Following a change in policy to permit non-NHS organisations to host Registration Authorities (RA) for the issue of smartcards, information and guidance is expected to be issued in February by NHS Connecting for Health (CFH) to invite organisations to apply to become a pilot RA. Pharmacy companies, pharmacy system suppliers or pharmacy organisations could potentially become a pilot RA, however it will only be possible to assess whether this is a viable option once the criteria in respect of governance, operation and audit is published. A requirement that has already been confirmed is that the organisation must have access to the NHS network (N3).
Detailed background information on smartcards can be found online at www.psnc.org.uk/smartcards.
Arrangements for distribution of tokens: The NHS CB through its regional/area teams will be responsible for issue of tokens.
Arrangements for supervision of nomination functionality: The EPS Authorisation Directions currently place an obligation on PCTs to proactively monitor the service and where they identify any unusual or unexpected distribution of nominations, consider whether further investigation or action is appropriate. From April 1st 2013, the EPS Authorisation Directions will no longer apply and proactive monitoring of the service will cease, however the NHS CB will continue to have a duty to act on complaints about abuse of the service where the GP or pharmacy Terms of Service may have been breached. CfH will be continuing to provide the NHS with both summary and detailed reports about nominations to support the investigation of complaints.

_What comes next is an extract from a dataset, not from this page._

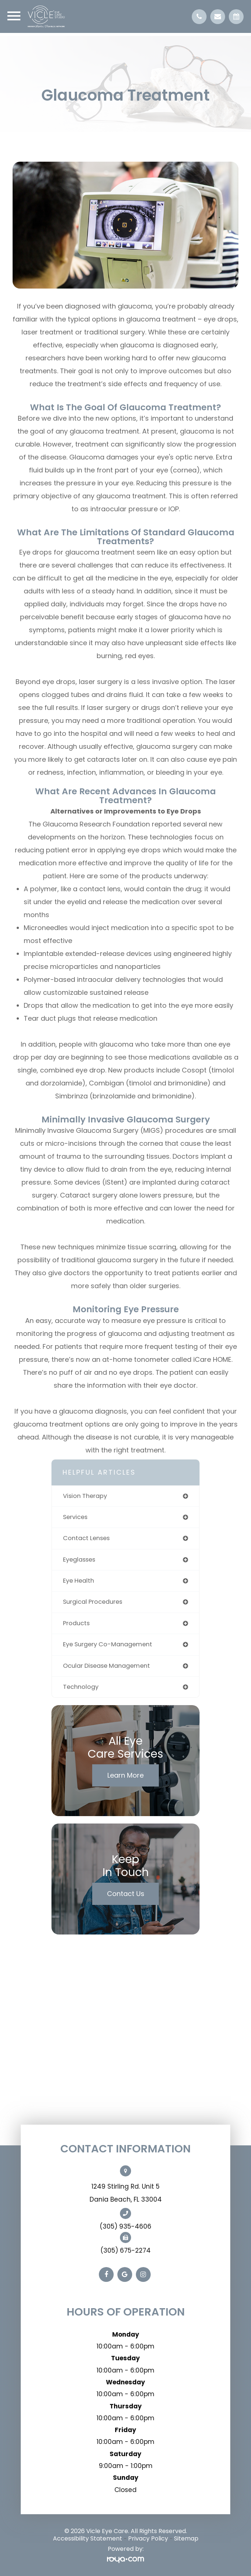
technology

Authoring payment of the On-going EPS Allowance: It is anticipated that the NHS CB through its regional/area teams will be responsible for authorisation of the EPS On-going Allowance (Drug Tariff Part VIA 4.10) (to be confirmed). NHS Prescription Services will continue to process payment of the on-going EPS allowance.
Support with co-ordinating resolution of local issues arising in use of the service: For technical problems using the EPS service, system suppliers are currently and should continue to be a contractor’s first point of contact. PCTs currently play a role in resolving operational issues that can’t be resolved directly between GPs and pharmacists, for example if inappropriate information is being included in electronic prescriptions for printing on the right hand side of dispensing tokens. Going forward, there may be a variety of organisations involved in supporting resolution of problems; this could include relevant leads at CSUs, CCGs or LATs.
General Support for Deployment: In some areas, PCTs have supported deployment by organising beneficial local awareness raising events or facilitating bringing together GPs and pharmacies to discuss business change. In many areas, this type of support will continue to be available, but in other areas, it may not. Support is available if LPCs want to independently organise events to provide support for contractors.